Goals →
a) In the GPU data reuse excerpt, what must be true of two kernels for them to count as being in close proximity?
b) Reproduce the GPU data reuse excerpt from "Loops: If a" up to and including "to the kernel.", substituting "Array_X" for "Array_A".

Selected text →
For this work, we analyzed the Rodinia benchmark suite [4] to find example codes where data can be reused on a GPU. The use cases are defined in Sect. 4. To motivate the utility of our tool, we discuss here two common scenarios in a user code which can profit from data reuse:

Loops: If a kernel is called from within a loop, there is a high probability that data is reused in multiple calls to that kernel. Any data used inside these kernels are potential candidates for reuse. Our tool analyzes data in all such kernels to decide how to efficiently transfer data between the CPU and GPU. As can be seen in Code 1.1, Kernel 1 is called within a while loop and Array_A is reused by every call of the kernel. Similarly Kernel 2 is called within a for loop, and Array_B is reused in every subsequent call to the kernel.

Close Proximity: We define two kernels to be in close proximity to each other if they are both called from the same function. In such a case there is also a high possibility of data reuse between the kernels. As can be seen in Code 1.2, 3 kernels are called inside function func1, and the array Array_A is used inside all 3 kernels in different ways. All kernels called within a loop are, by default, considered to be in close proximity to their subsequent calls. Our tool has the ability to detect data reuse in two kernels if they are in close proximity.

3 Data Reuse Optimization

In this section, we outline the key steps of our approach.

3.1 Problem with OpenMP Implicit Data Transfer

When an OpenMP program begins, an implicit target data region for each device surrounds the whole program [2]. Each device has a device data environment that is defined by its implicit target data region. Any declare target directives, and directives that accept data-mapping attribute clauses, determine how an original variable in a data environment is mapped to a corresponding variable in a device data environment. If a user chooses not to map any data to the device explicitly, then the data is implicitly managed by the compiler. Compilers, such as Clang, identify all variables used in a target region and move any data associated with them to the device. The compilers we studied do not take into consideration whether the data is already available on the device. Once the kernel execution is over, all array data is moved back to the host, irrespective of whether or not the data was updated on the kernel or needed beyond the kernel.

Extracted entries →
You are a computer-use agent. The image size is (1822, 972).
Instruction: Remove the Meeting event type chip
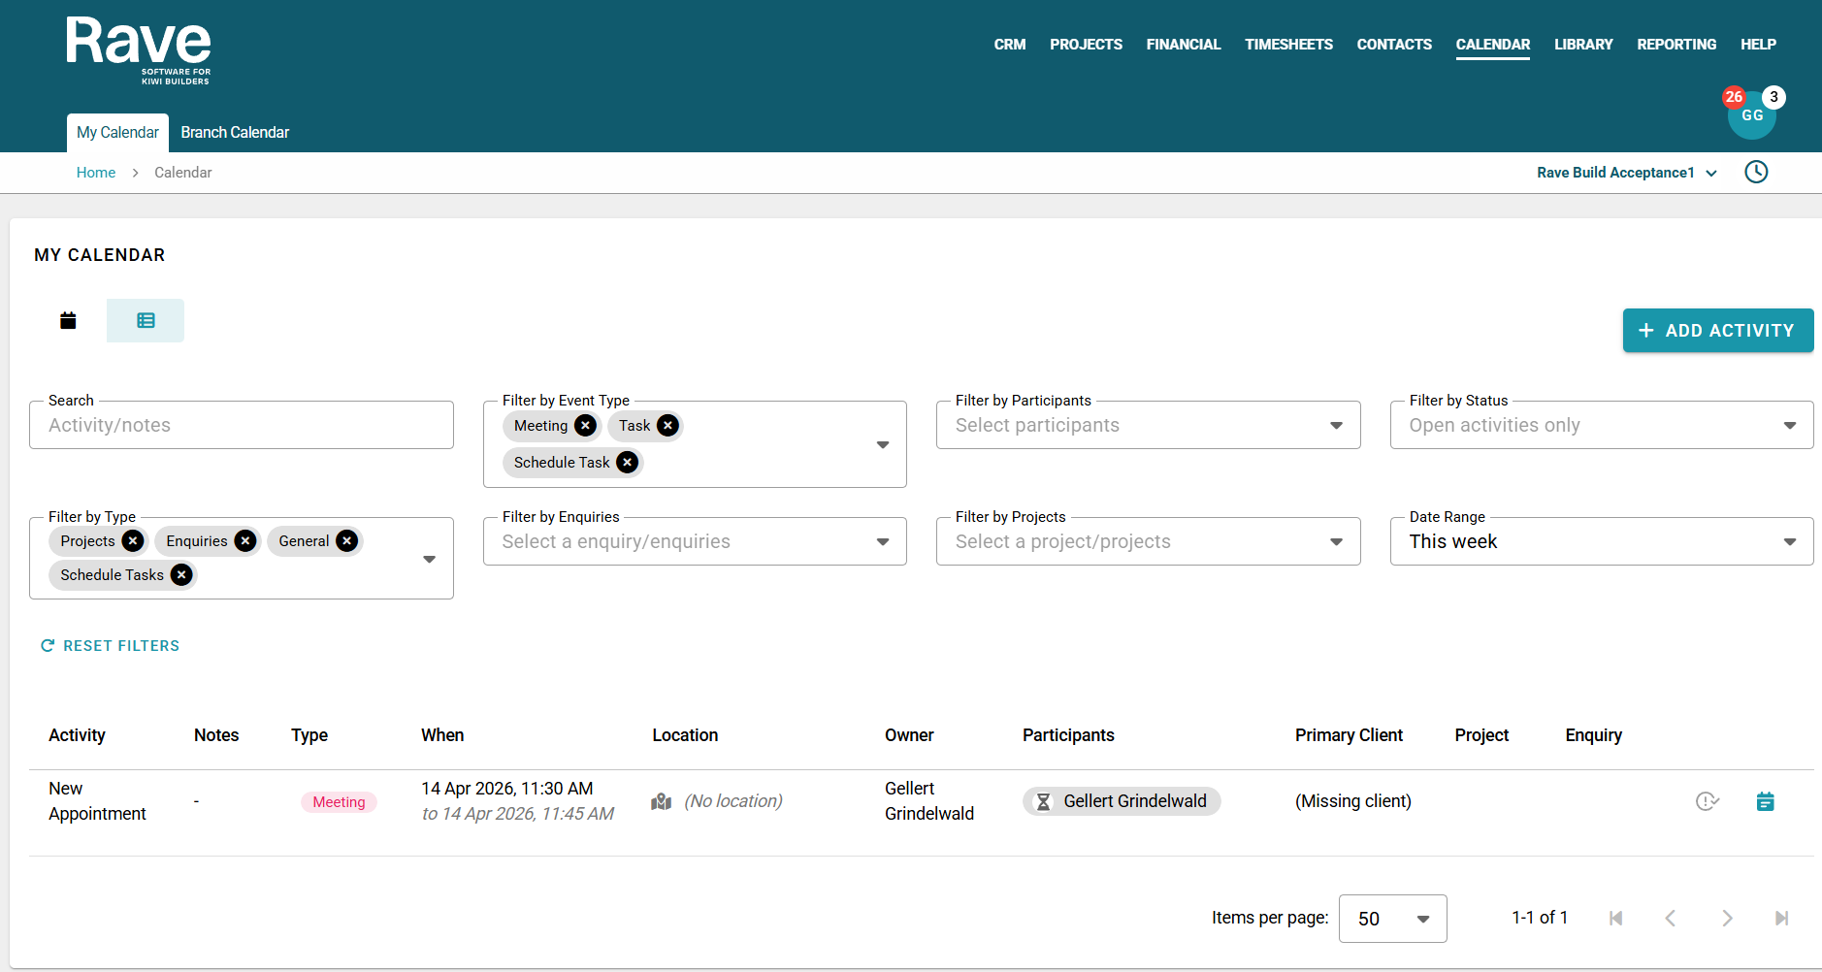coord(585,426)
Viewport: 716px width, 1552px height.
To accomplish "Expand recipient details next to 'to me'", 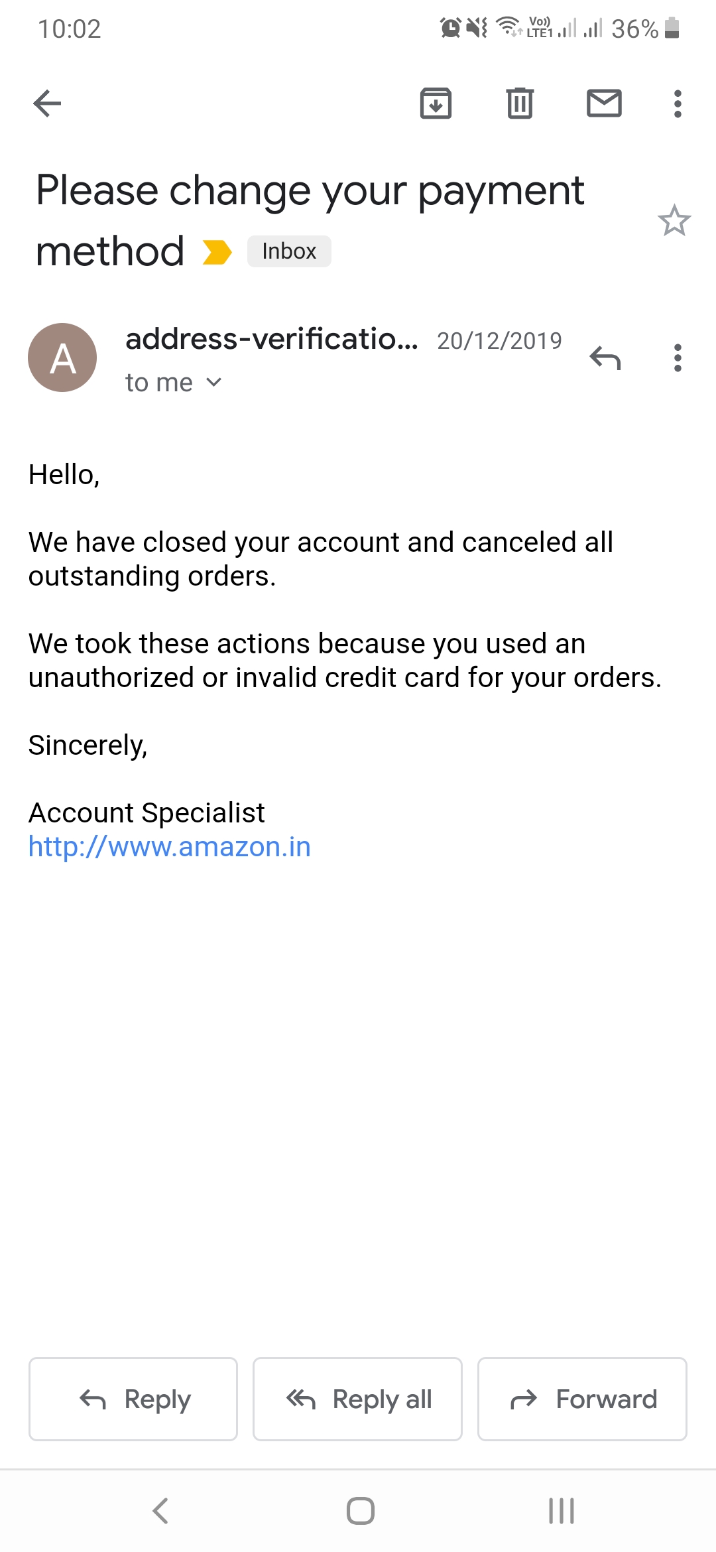I will tap(213, 382).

Solutions for each task →
a) They must both be called from the same function.

b)
Loops: If a kernel is called from within a loop, there is a high probability that data is reused in multiple calls to that kernel. Any data used inside these kernels are potential candidates for reuse. Our tool analyzes data in all such kernels to decide how to efficiently transfer data between the CPU and GPU. As can be seen in Code 1.1, Kernel 1 is called within a while loop and Array_X is reused by every call of the kernel. Similarly Kernel 2 is called within a for loop, and Array_B is reused in every subsequent call to the kernel.